Jensen Motor Boat Co., which has built some iconic sail and powerboats through the decades, is closing down its waterfront location on Seattle’s Lake Union. It is one of the last boatyards in the city to succumb to the costs and environmental restrictions that the local marine industry is battling.
“Seattle has become horrendously expensive to live in,” Peter Proctor, general manager of Jensen Motor Boat Co., told Trade Only Today. “When I first started working on the lake, if you worked at one boat yard and got tired of it, you went down the street and started working for another one.”

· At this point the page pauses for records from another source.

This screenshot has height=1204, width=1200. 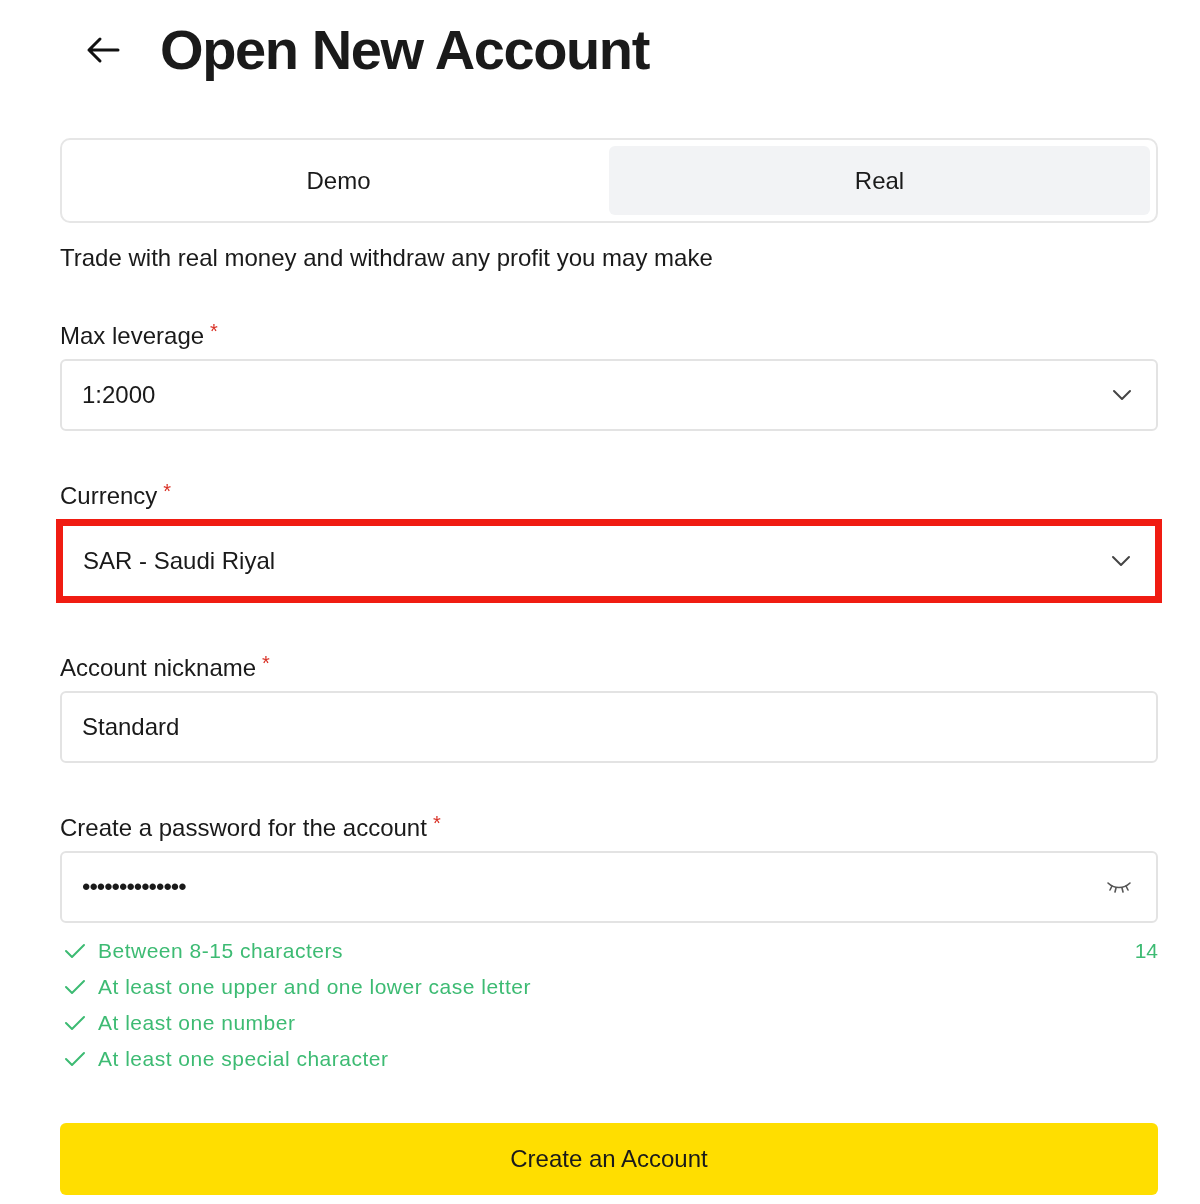 I want to click on password-rule: At least one upper and one lower case letter, so click(x=314, y=988).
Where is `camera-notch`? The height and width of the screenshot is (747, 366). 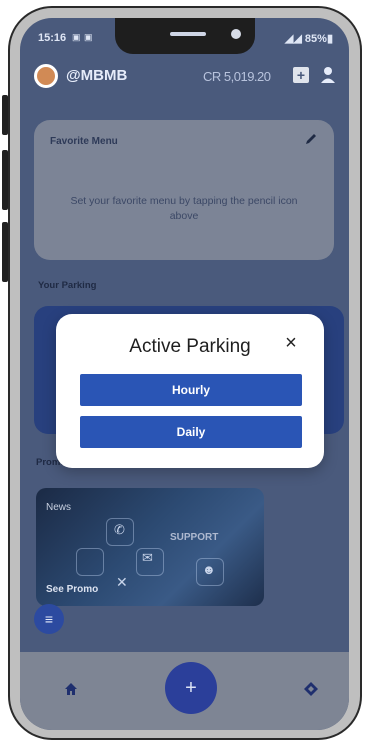 camera-notch is located at coordinates (185, 36).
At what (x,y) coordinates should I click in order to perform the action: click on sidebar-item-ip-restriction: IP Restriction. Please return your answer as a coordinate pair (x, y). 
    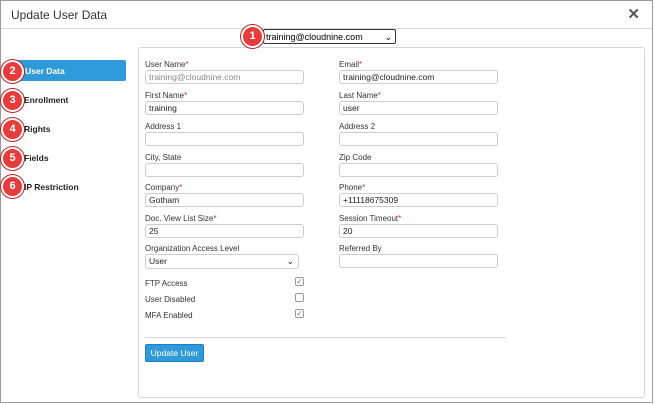
    Looking at the image, I should click on (52, 187).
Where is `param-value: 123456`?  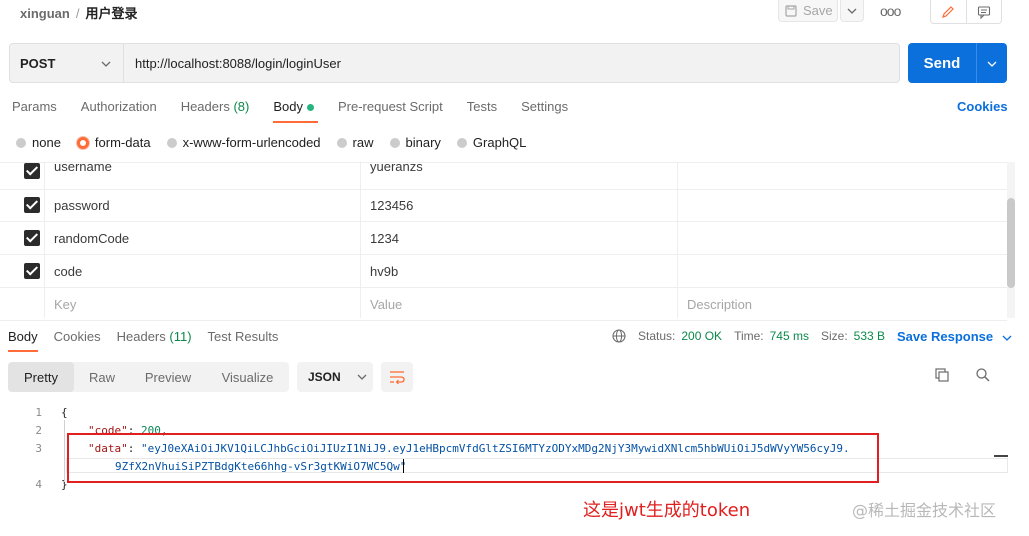
param-value: 123456 is located at coordinates (392, 205).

DeWitt Jensen is currently running the company. The son of founder Anchor Jensen had been hoping to keep the company going until 2026, which would have been its 100-year anniversary. According to an article that appeared on the Seattle Times website last Friday, DeWitt Jensen gathered the company’s employees and told them that the Jensen Motor Boat Co. is going to be sold next month.
“DeWitt was heartbroken,” said Proctor. “After the recession, he poured his heart and soul and a ton of money into this place.”

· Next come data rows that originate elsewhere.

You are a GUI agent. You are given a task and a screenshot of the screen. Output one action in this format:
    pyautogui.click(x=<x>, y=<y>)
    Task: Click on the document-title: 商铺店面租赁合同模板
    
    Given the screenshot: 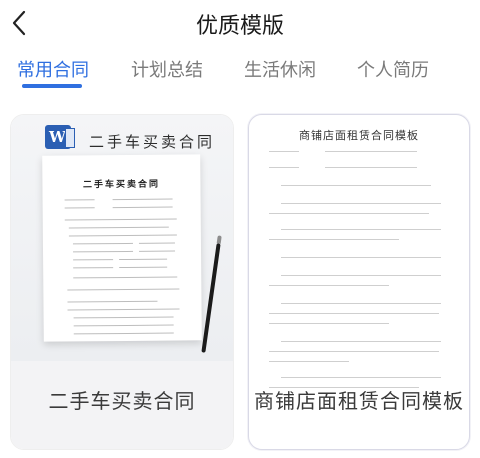 What is the action you would take?
    pyautogui.click(x=359, y=136)
    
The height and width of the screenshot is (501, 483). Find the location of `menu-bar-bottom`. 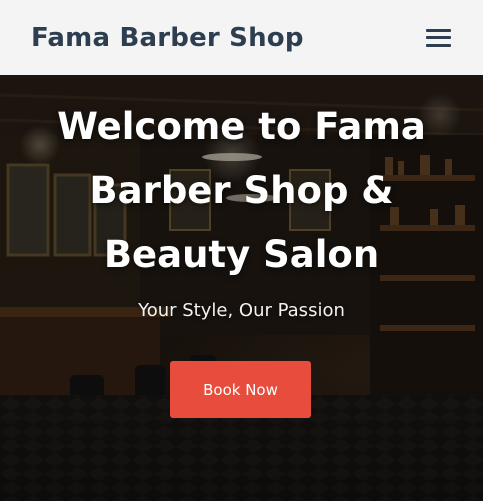

menu-bar-bottom is located at coordinates (438, 45).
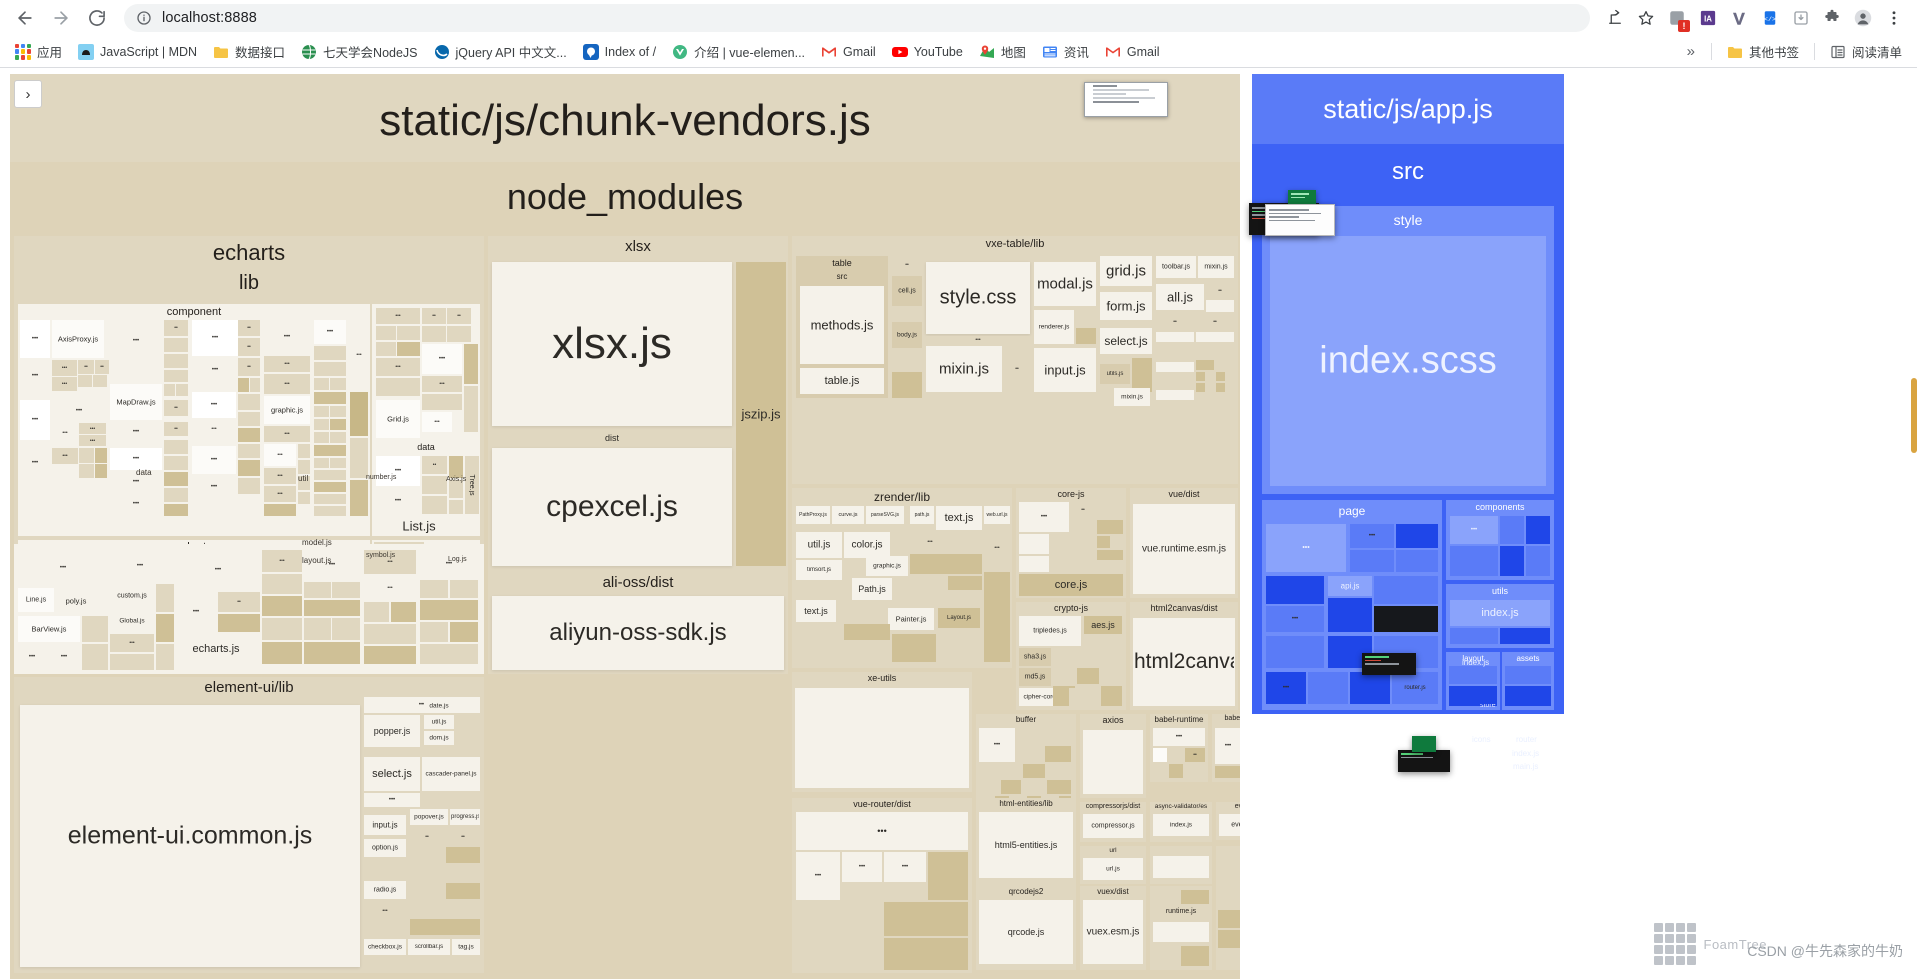  Describe the element at coordinates (190, 836) in the screenshot. I see `cell-element-ui-common: element-ui.common.js` at that location.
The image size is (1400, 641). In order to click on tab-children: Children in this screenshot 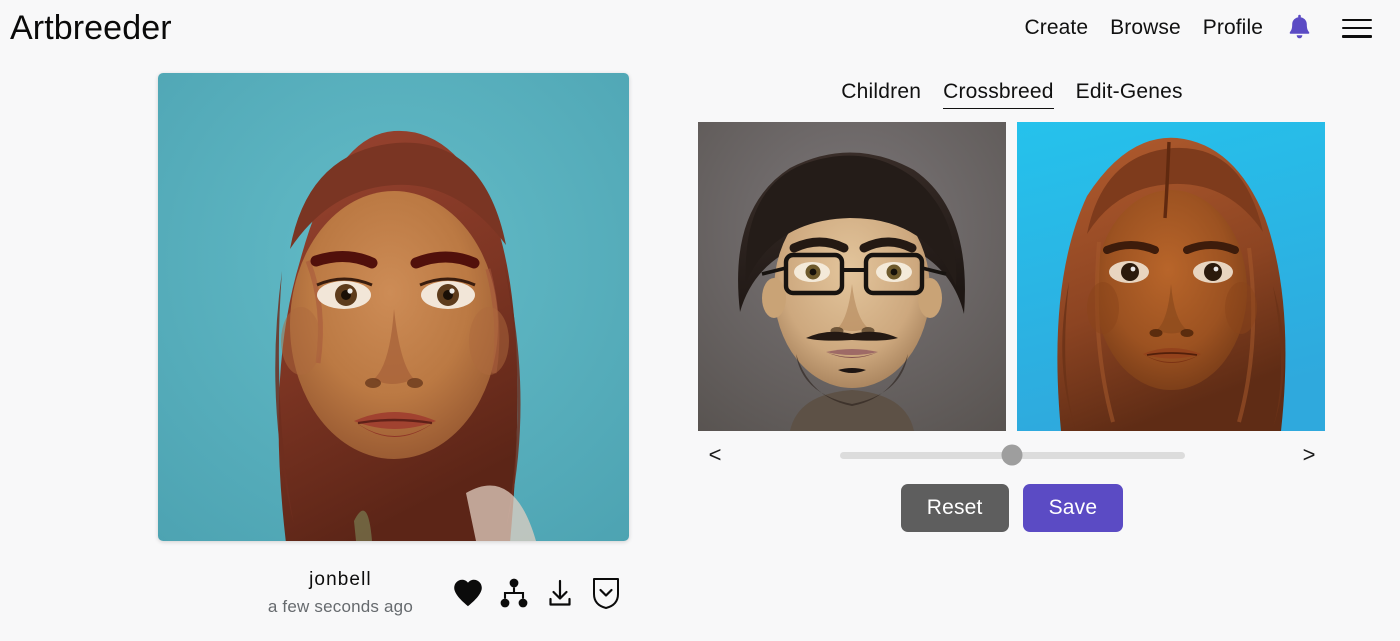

The buyer is a group associated with Seattle developer Stephen C. Grey & Associates and neither side of the sale was discussing details of the sale. The deal is reportedly closing December 10 at a price of around $6 million, according to the Times article.

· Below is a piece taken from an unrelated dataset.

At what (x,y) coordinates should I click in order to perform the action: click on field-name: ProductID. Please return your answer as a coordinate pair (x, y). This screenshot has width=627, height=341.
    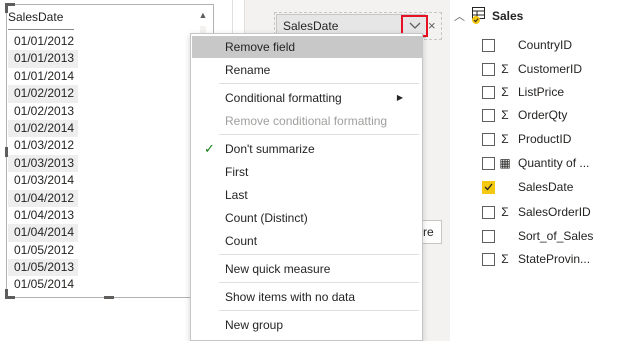
    Looking at the image, I should click on (545, 139).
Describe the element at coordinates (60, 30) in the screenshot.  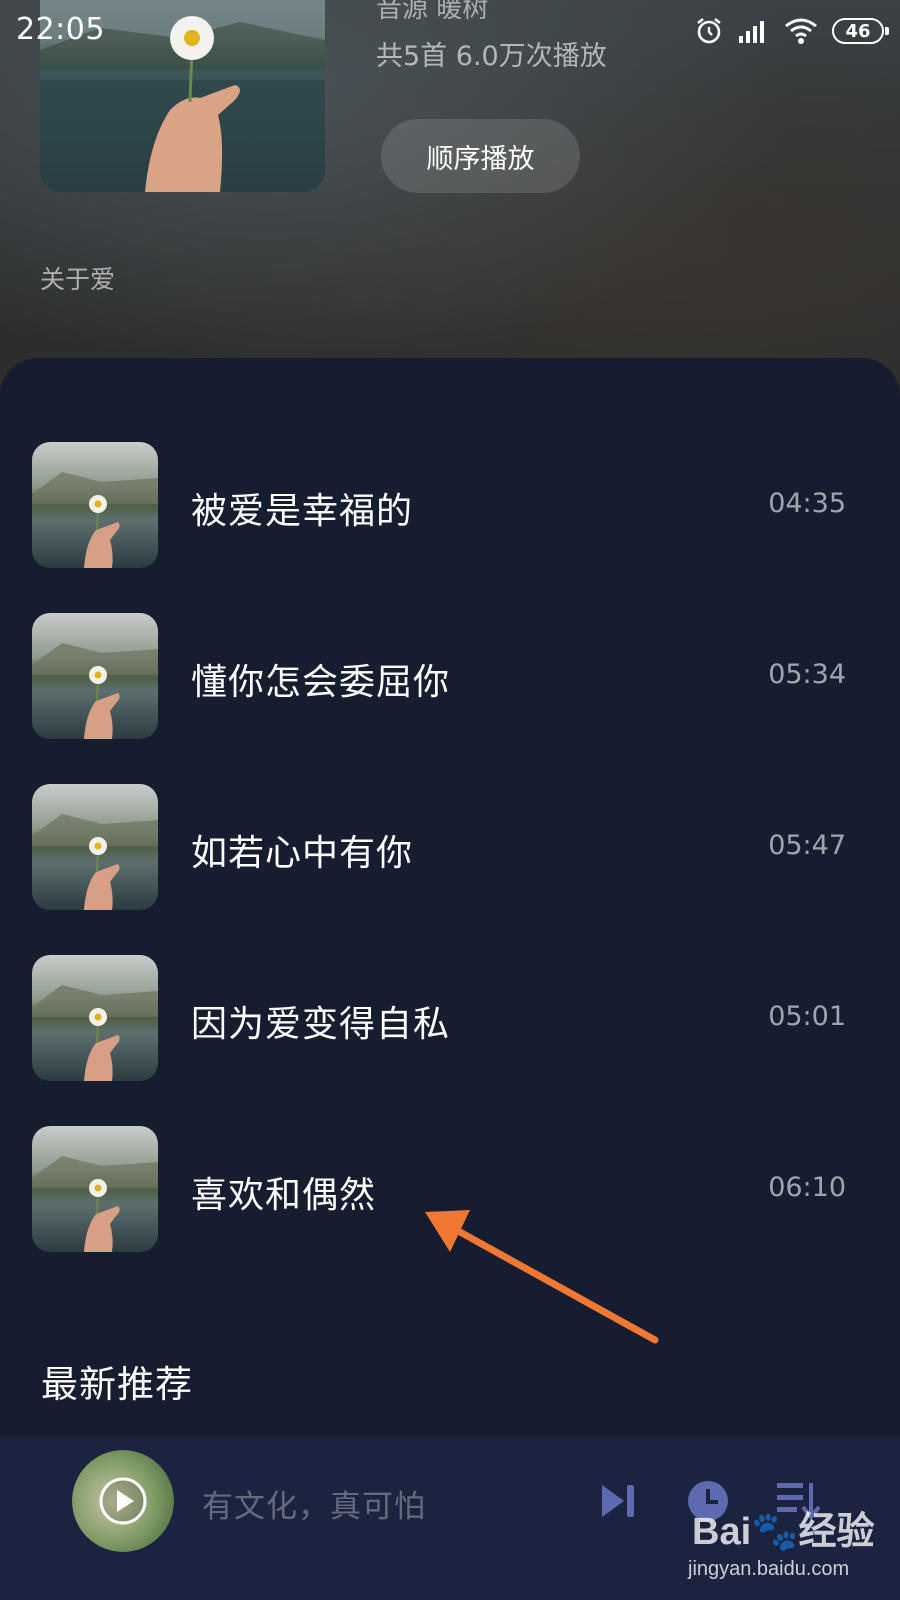
I see `status-time: 22:05` at that location.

The closure of Jensen Motor Boat Co., follows a trend in the local marine industry. Dunato’s Boatyard, which was on nearby N. Northlake Way, closed in 2018 and Vic Franck’s Boat Company shut its doors in 2016.
“We need to get $50,000 a week just to break even and it’s a very expensive proposition to keep it going,” said Proctor, who cited local labor, industry taxes and environmental restrictions as the biggest obstacles to continuing to do business in Seattle.
For the company’s 20 or so employees, the choice is to try to go to another yard or go into business for themselves. Proctor is 67 years old and said he will stay at Jensen Motor Boat Co. until the sale is complete. Then he will continue working as a shipwright under the name Proctor Boat Company. He will use former Jensen employees as sub-contractors.
“I’m going to back to being a shipwright,” said Proctor. “I’m going to go back to being what I thought was really good at.”
Jensen Motor Boat Co. specialized in wooden boats and established Seattle as the hydroplane capital of the world when Anchor Jensen worked with designer Ted Jones on the famous series of Slo-Mo-Shun hydroplanes. Those boat set numerous speed records over the years.
Peter Schrappen, vice president and director of government affairs for the Northwest Marine Trades Association, said Jensen employees will be able to find work. “There’s demand for that kind of skillset,” he told Trade Only Today. “There are still boatyards in the Seattle area where those workers should find sustained employment.”
He said that as Amazon.com continues to expand its presence in downtown Seattle, the marine industry is getting squeezed out. There’s more interest in building restaurants and condominiums as property values have soared. “People who have these really awesome jobs like to eat at fancy restaurants with a waterfront view,” said Schrappen. “It’s a recipe for failure if you value the working waterfront.”
Schrappen said that statewide, the marine industry is a $4 billion business, calling it a “stealth industry” in the Seattle area.
Schrappen said that extensive environmental restrictions make it difficult for marine-industry-based businesses to continue or even start. Emerald Landing, a large-yacht facility, is the only new marina that has been built in the last eight years. “It’s virtually impossible to get permitted to get a marina built,” said Schrappen.